───── Records supplied ─────
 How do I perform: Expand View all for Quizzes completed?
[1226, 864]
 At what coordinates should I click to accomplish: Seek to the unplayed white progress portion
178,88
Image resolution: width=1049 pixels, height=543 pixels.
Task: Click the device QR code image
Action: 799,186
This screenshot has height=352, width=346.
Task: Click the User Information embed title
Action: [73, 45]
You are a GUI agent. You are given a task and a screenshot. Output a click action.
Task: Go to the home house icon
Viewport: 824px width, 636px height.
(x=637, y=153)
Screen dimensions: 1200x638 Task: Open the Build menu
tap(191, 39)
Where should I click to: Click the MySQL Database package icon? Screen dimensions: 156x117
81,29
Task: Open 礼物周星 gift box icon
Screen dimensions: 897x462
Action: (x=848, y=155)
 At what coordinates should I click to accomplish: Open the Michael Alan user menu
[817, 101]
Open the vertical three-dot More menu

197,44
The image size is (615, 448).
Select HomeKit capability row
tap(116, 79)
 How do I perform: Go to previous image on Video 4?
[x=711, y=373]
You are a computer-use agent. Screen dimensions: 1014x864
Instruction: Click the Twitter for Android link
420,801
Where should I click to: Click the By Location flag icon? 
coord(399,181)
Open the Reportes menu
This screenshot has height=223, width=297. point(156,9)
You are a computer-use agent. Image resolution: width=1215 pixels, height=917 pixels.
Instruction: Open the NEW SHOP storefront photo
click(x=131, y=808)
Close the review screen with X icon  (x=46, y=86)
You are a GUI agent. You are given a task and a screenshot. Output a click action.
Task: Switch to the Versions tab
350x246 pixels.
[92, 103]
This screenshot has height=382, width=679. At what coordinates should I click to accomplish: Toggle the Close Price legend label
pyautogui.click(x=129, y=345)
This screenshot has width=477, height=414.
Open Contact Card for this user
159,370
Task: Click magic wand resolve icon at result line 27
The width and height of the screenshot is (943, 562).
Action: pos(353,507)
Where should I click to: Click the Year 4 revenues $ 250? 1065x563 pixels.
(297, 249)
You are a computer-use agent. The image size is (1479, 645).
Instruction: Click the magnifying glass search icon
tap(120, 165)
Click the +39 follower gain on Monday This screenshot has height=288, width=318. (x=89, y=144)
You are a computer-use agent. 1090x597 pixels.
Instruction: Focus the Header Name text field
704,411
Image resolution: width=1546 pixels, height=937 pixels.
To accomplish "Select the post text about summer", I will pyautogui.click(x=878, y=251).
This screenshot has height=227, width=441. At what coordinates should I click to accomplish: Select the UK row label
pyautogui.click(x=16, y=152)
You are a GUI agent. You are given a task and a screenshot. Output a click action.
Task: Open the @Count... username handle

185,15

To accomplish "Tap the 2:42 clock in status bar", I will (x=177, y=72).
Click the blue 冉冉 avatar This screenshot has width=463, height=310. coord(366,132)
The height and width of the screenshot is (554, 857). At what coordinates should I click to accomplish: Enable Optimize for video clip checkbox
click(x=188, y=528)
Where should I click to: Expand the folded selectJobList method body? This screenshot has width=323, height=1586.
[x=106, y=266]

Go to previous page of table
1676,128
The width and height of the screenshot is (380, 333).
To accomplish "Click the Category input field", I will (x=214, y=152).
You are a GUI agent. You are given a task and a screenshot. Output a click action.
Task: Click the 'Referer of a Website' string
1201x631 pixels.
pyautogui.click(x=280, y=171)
─────
Exercise goal: With "computer" as the string to find, copy every line of the records that holds it.

Output of the task:
You are a computer-use agent. Screen dimensions: 1014x864
You are a computer-use agent. Image resolution: width=1215 pixels, height=917 pixels.
You are a computer-use agent. The image size is (1479, 645).
You are a computer-use agent. 1090x597 pixels.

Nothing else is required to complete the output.